## start SOURCE PASSAGE
This is a short introduction on how to get Cactus running on the Compaq (lemieux) at the Pittsburgh Supercomputing Center. The Compaq machine has 750 4-processor nodes, with each node having 4GB, each processor runs at 1 GHz.
The PSC web pages for lemieux are at http://www.psc.edu/machines/tcs/lemieux.html
We have a 500000 SU allocation on lemieux. Fill out the form
linked here to get
a new account. To see the account details type xbanner.
ssh lemieux.psc.edu -l <user_name>
Your user account will have a 1Gb quota on $HOME.
Temporary data should be stored on the available scratch filesystems which are globally visible on all service and compute nodes. Use $SCRATCH and $SCRATCH2 to point to your own scratch space.
Data on $SCRATCH and $SCRATCH2 is subject to purging if the filesystem becomes full. For longer-term storage you should move your data to PSC's mass storage system (see this page for details).
Each compute node also has a $LOCAL filesystem which is
shared only between the 4 processors of that node. Access to this filesystem
is very fast and should be used in your runs for output of chunked
Cactus data (just change into $LOCAL before starting Cactus
in your qsub batch script, and then use a relative directory name for
IOHDF5::out_dir in your parameter file).
## end SOURCE PASSAGE
• REQUIRED TASKS
A) In the guide to running Cactus on lemieux, rewrite the stretch from "The PSC web" through "own scratch space.", putting "limit" in place of "quota".
B) Answer these questions from the guide to running Cactus on lemieux:
(i) How many nodes does the Compaq machine have?
(ii) How large is the quota on $HOME for a user account?
(iii) Which processors share the $LOCAL filesystem on a compute node?
## start DATA PROVIDED
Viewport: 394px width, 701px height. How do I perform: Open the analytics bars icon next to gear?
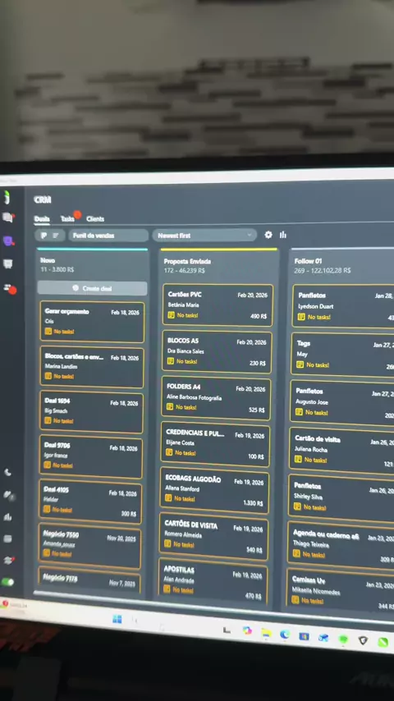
## end DATA PROVIDED
• SOLUTION LIST
A)
The PSC web pages for lemieux are at http://www.psc.edu/machines/tcs/lemieux.html
We have a 500000 SU allocation on lemieux. Fill out the form
linked here to get
a new account. To see the account details type xbanner.
ssh lemieux.psc.edu -l <user_name>
Your user account will have a 1Gb limit on $HOME.
Temporary data should be stored on the available scratch filesystems which are globally visible on all service and compute nodes. Use $SCRATCH and $SCRATCH2 to point to your own scratch space.

B)
(i) 750 nodes, each with 4 processors.
(ii) 1Gb.
(iii) The 4 processors of that node.